--- START Record set ---

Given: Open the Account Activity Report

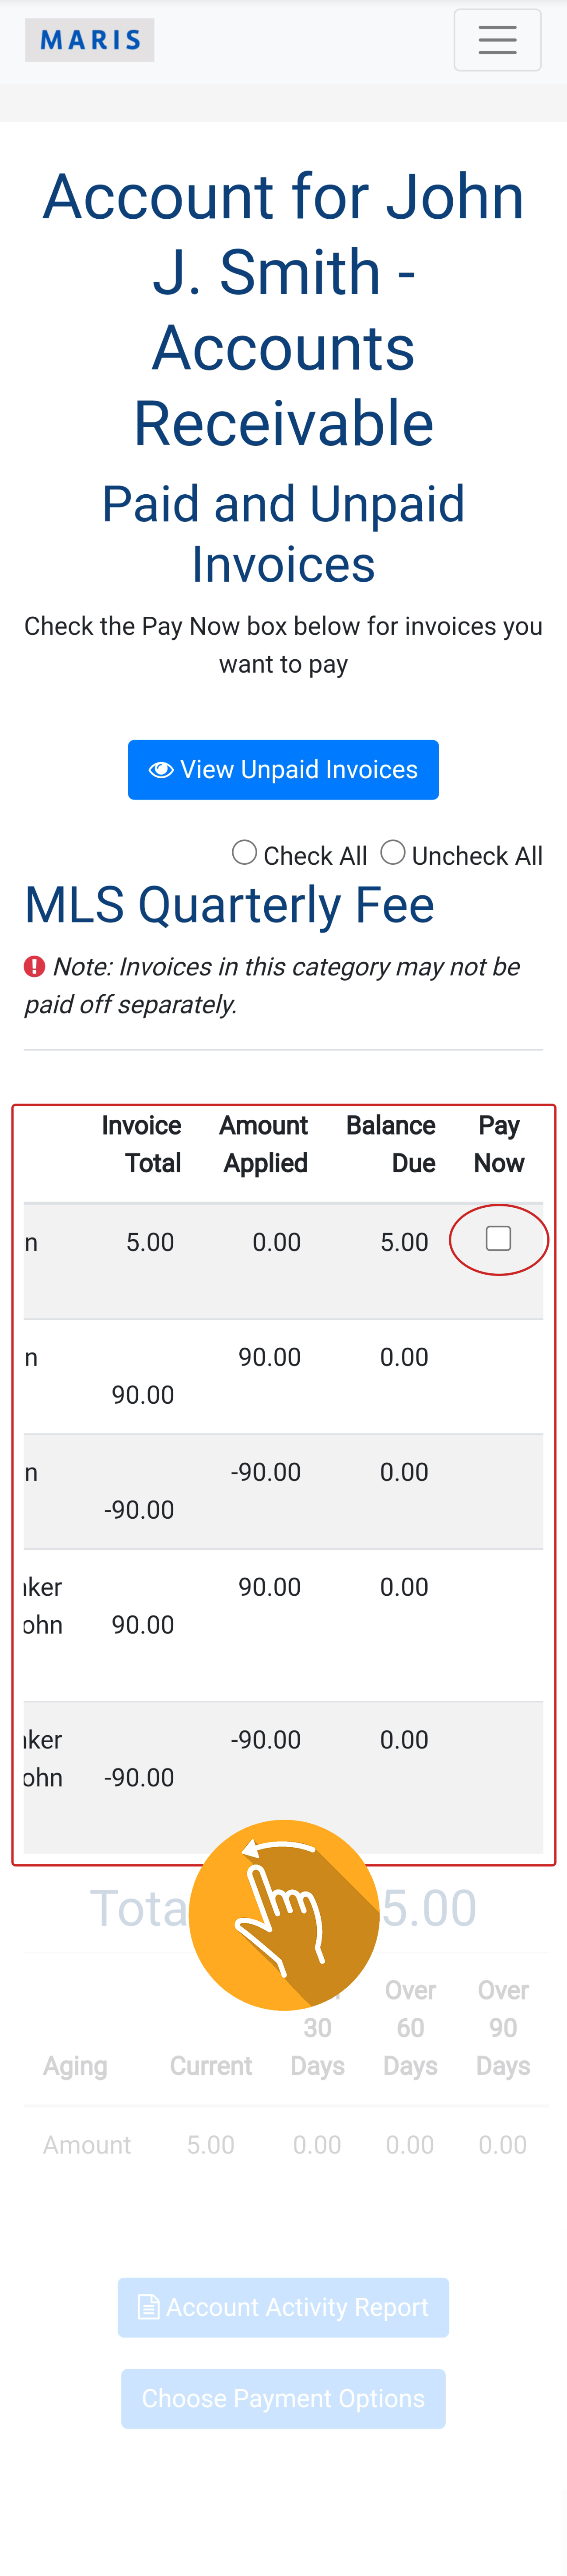Looking at the screenshot, I should pyautogui.click(x=283, y=2307).
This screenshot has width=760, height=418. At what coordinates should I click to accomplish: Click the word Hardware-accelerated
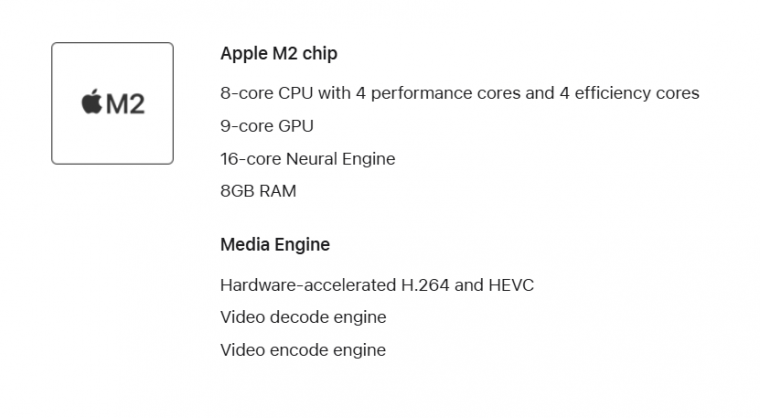click(308, 285)
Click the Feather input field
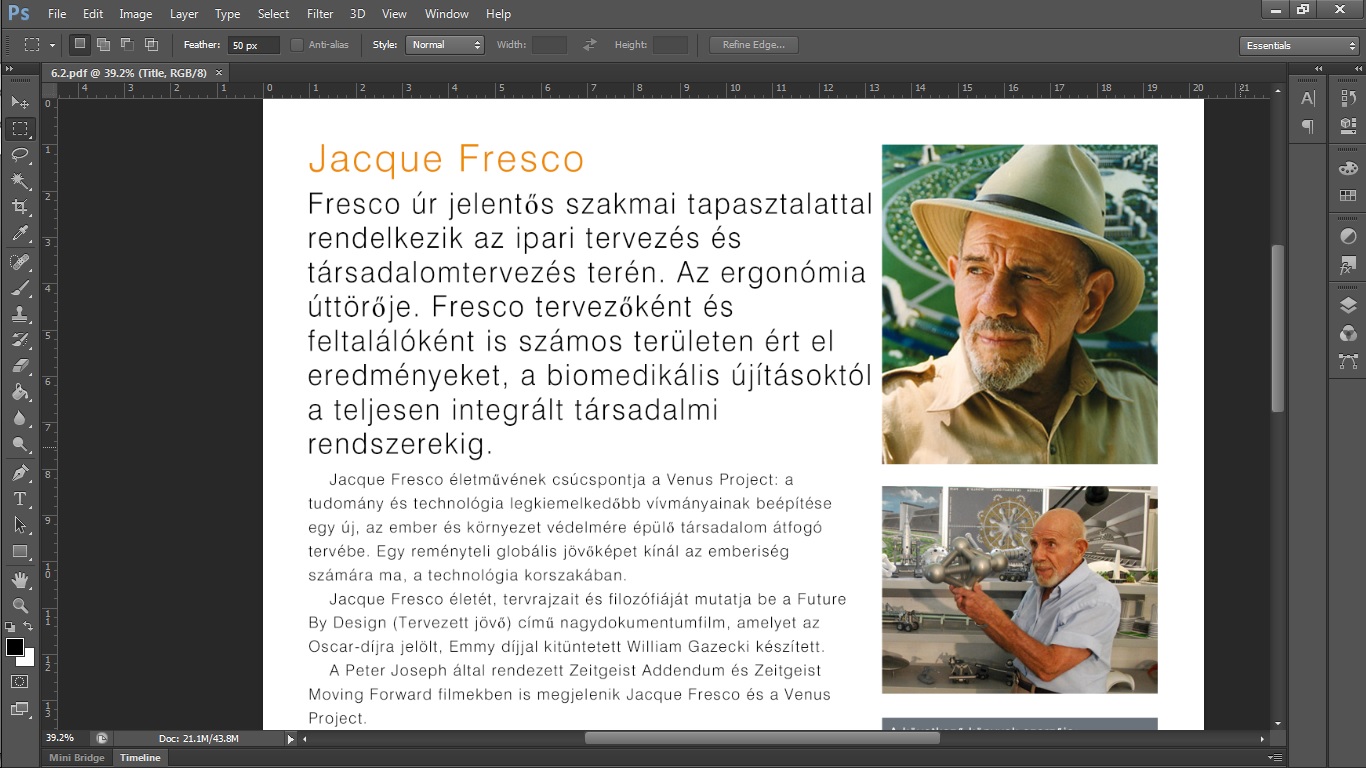Viewport: 1366px width, 768px height. (x=253, y=45)
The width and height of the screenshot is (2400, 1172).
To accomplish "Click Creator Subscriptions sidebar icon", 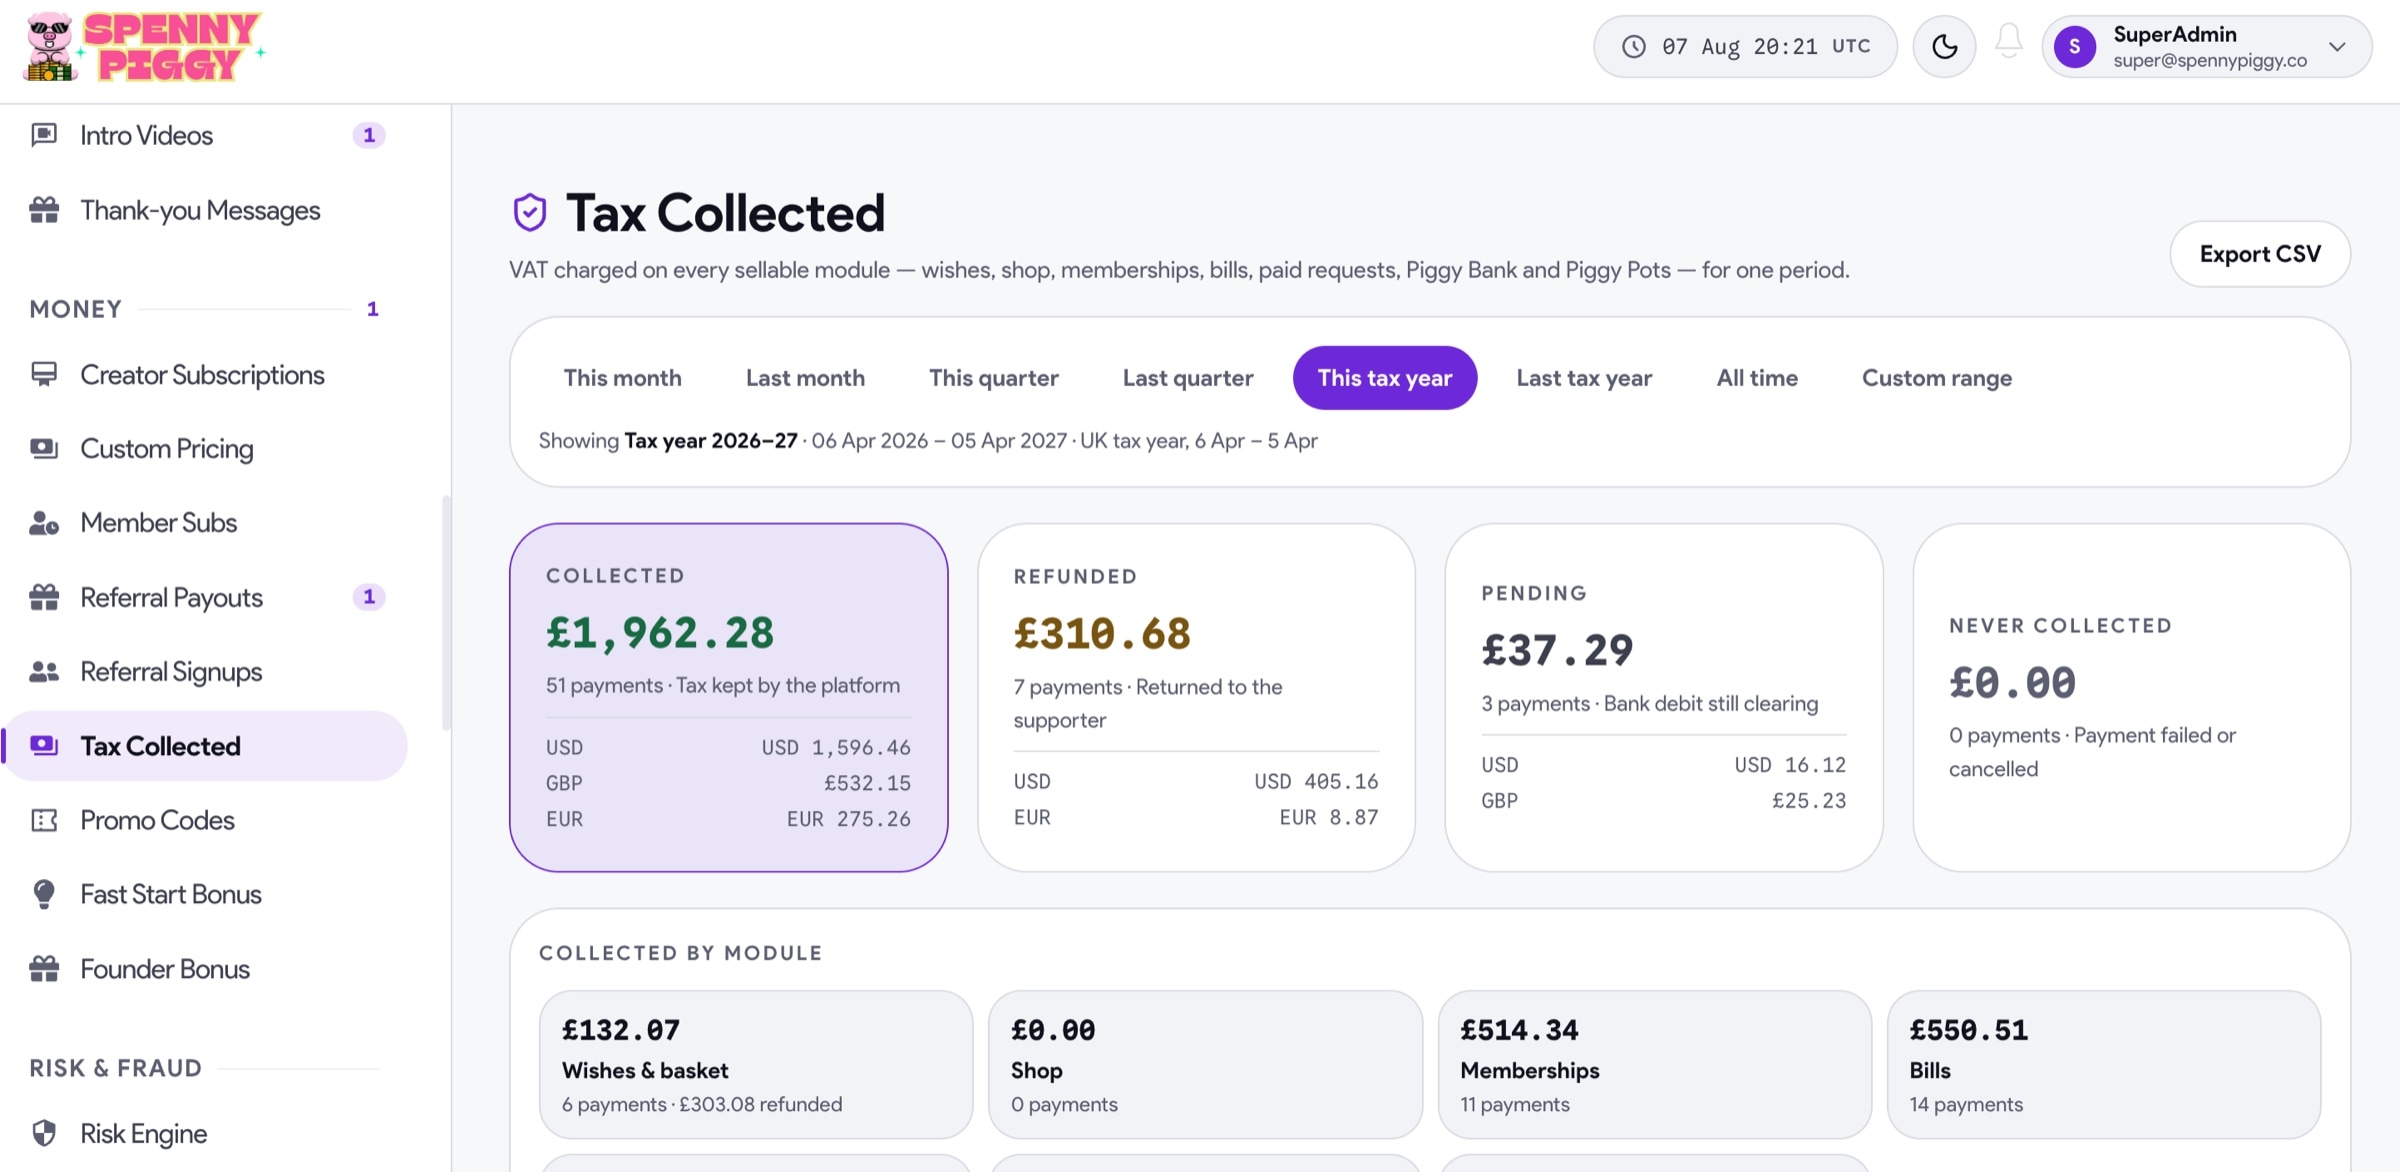I will pos(44,374).
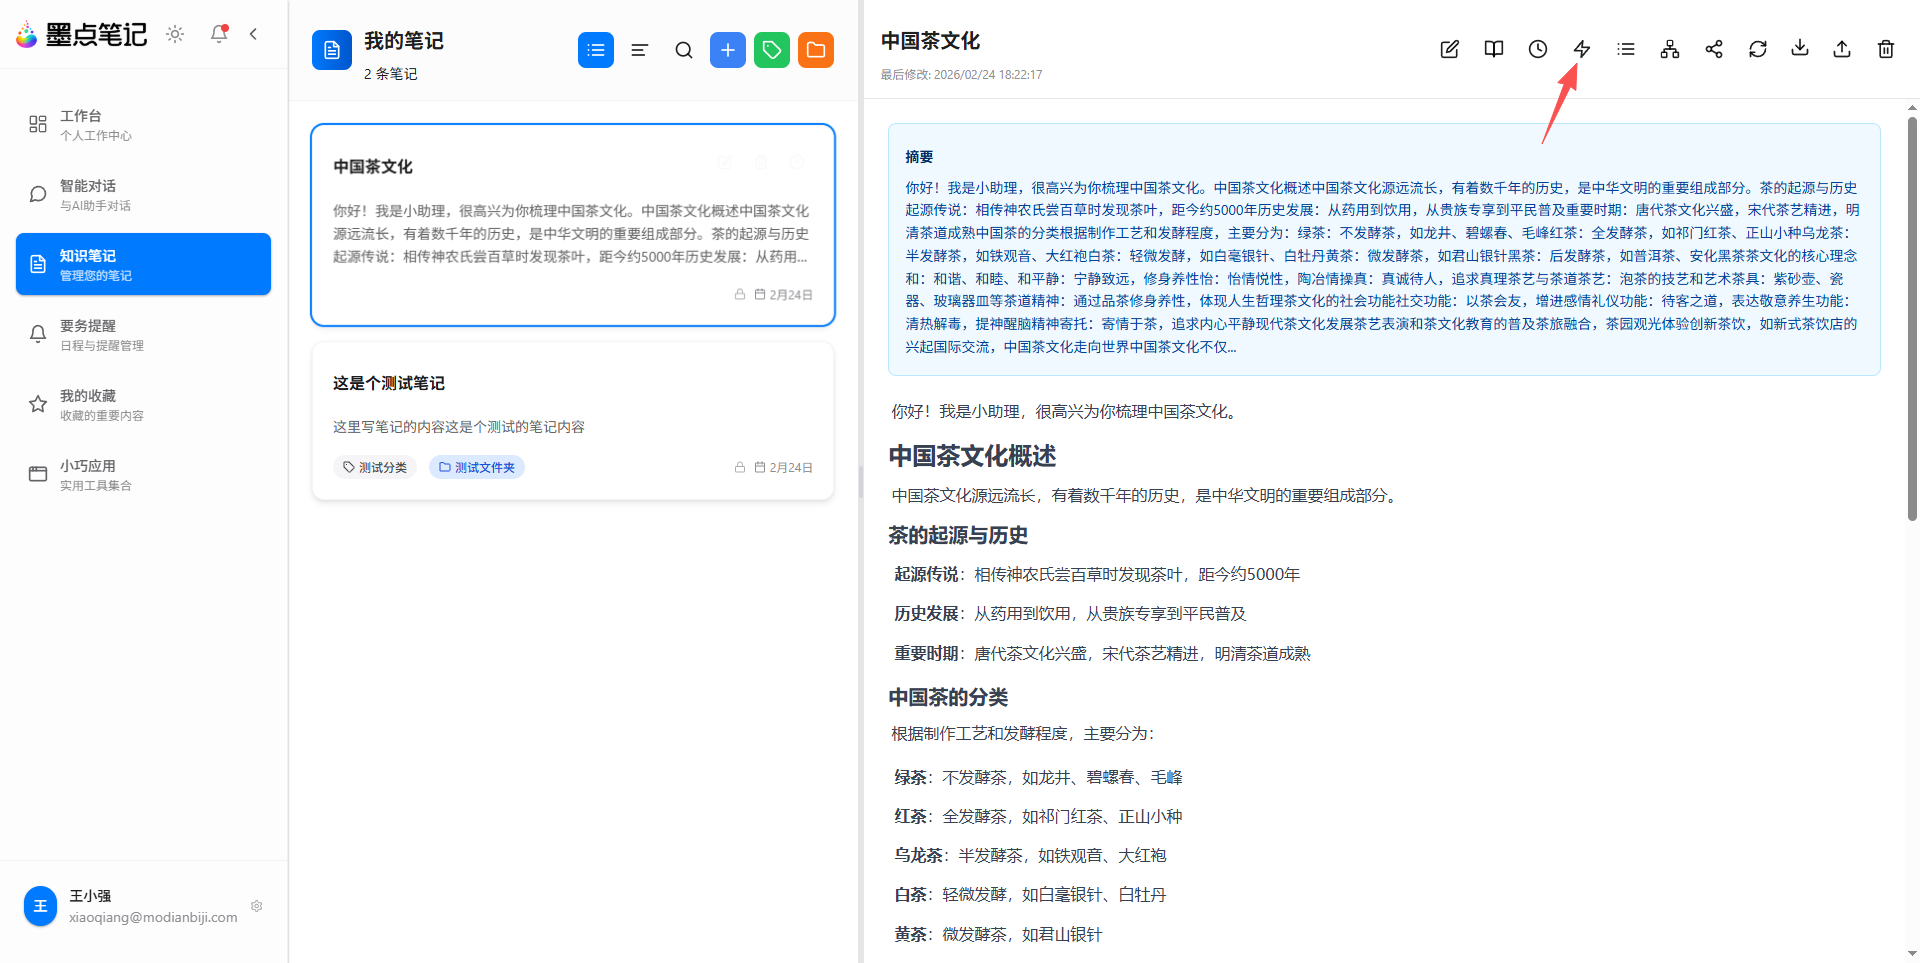This screenshot has width=1920, height=963.
Task: Download the note via the download icon
Action: pyautogui.click(x=1800, y=48)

--- END Record set ---

Quote the listing above verbatim, from its first line through the line that contains "Viewport: 1366px width, 768px", omitting the pictures.

Solved exercise -
Given: Open the Account Activity Report

Looking at the screenshot, I should pyautogui.click(x=283, y=2307).
This screenshot has width=760, height=418. At what coordinates should I click to accomplish: Click the word Hardware-accelerated
click(308, 285)
Click the Feather input field
Viewport: 1366px width, 768px height. (x=253, y=45)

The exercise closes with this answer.